Serper gives DiscoGen access to live web results alongside your domain data. Useful for enriching companies with recent news, funding rounds, or hiring signals.

  1. Grab an API key from serper.dev. A paid plan is recommended as the free tier has strict rate limits that will slow down DiscoGen batch processing.

  2. Go to Settings → Integrations → Search Providers → Add

    FieldValue
    ProviderSerper
    Integration Namee.g. serper
    API KeyYour Serper key
    Search Modelserper/search (auto-populated)
    Add Search Integration form with Serper provider and API key
  3. Click Save. DiscoLike validates with a test search.

Open DiscoGen and select your self-hosted model from the Model dropdown. If you added Serper, toggle Enable web search, pick a Search Depth, and select your provider under Search Source.

DiscoGen showing self-hosted model selected with Serper web search enabled

Hit Submit. DiscoGen sends each domain through your model and streams results into the table.

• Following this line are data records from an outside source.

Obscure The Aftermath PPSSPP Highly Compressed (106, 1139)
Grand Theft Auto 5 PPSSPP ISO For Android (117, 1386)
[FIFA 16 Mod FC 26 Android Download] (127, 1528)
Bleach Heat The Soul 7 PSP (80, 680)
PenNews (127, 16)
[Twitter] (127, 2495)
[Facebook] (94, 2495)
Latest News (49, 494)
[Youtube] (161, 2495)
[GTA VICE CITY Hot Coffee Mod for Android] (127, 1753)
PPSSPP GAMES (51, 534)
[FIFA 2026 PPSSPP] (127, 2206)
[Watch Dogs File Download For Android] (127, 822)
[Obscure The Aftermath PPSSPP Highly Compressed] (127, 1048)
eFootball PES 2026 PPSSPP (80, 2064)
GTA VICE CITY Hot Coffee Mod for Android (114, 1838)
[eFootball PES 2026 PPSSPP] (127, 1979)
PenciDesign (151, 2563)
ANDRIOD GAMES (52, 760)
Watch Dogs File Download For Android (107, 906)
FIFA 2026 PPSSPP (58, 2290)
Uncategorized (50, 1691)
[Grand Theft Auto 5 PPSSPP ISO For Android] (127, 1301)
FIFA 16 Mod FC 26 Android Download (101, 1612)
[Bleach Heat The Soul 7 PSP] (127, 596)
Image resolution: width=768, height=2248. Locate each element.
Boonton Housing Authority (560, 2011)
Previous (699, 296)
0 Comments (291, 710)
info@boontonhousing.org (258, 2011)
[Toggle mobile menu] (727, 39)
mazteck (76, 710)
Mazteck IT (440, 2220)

DiscoGen results table showing enriched company data from self-hosted Llama 4 Scout

For a persistent subdomain that survives restarts, replace the quick tunnel with a named one:

Terminal window
cloudflared tunnel login
cloudflared tunnel create discolike-llm
cloudflared tunnel route dns discolike-llm llm.yourdomain.com
cloudflared tunnel run --url http://localhost:4000 discolike-llm

Then update your Base URL in the DiscoLike integration to https://llm.yourdomain.com.

Terminal window
docker compose up -d # Start everything
docker compose down # Stop everything
docker compose logs -f # Follow logs
docker compose logs cloudflared # Get current tunnel URL
docker exec ollama ollama list # List installed models
docker exec ollama ollama pull qwen3:32b # Pull another model

Switching models? Edit litellm-config.yaml, run docker compose restart litellm, and update the Model Name in DiscoLike (with the openai/ prefix).

SymptomFix
Validation failsModel name must start with openai/. Base URL must not end with /v1
Model won’t loadnvidia-smi. If VRAM is full, re-run ./setup.sh and pick a smaller model
LiteLLM returns 500docker compose logs litellm --tail 50. Usually Ollama is still loading
Tunnel unreachabledocker compose logs cloudflared. If the URL changed, update DiscoLike

Quick validation test from your terminal:

Terminal window
curl https://your-tunnel-url/v1/chat/completions \
-H "Authorization: Bearer YOUR_API_KEY" \
-H "Content-Type: application/json" \
-d '{"model": "llama4:scout", "messages": [{"role": "user", "content": "hi"}], "max_tokens": 5}'

If this returns a response, the stack is working. Check your DiscoLike configuration if validation still fails.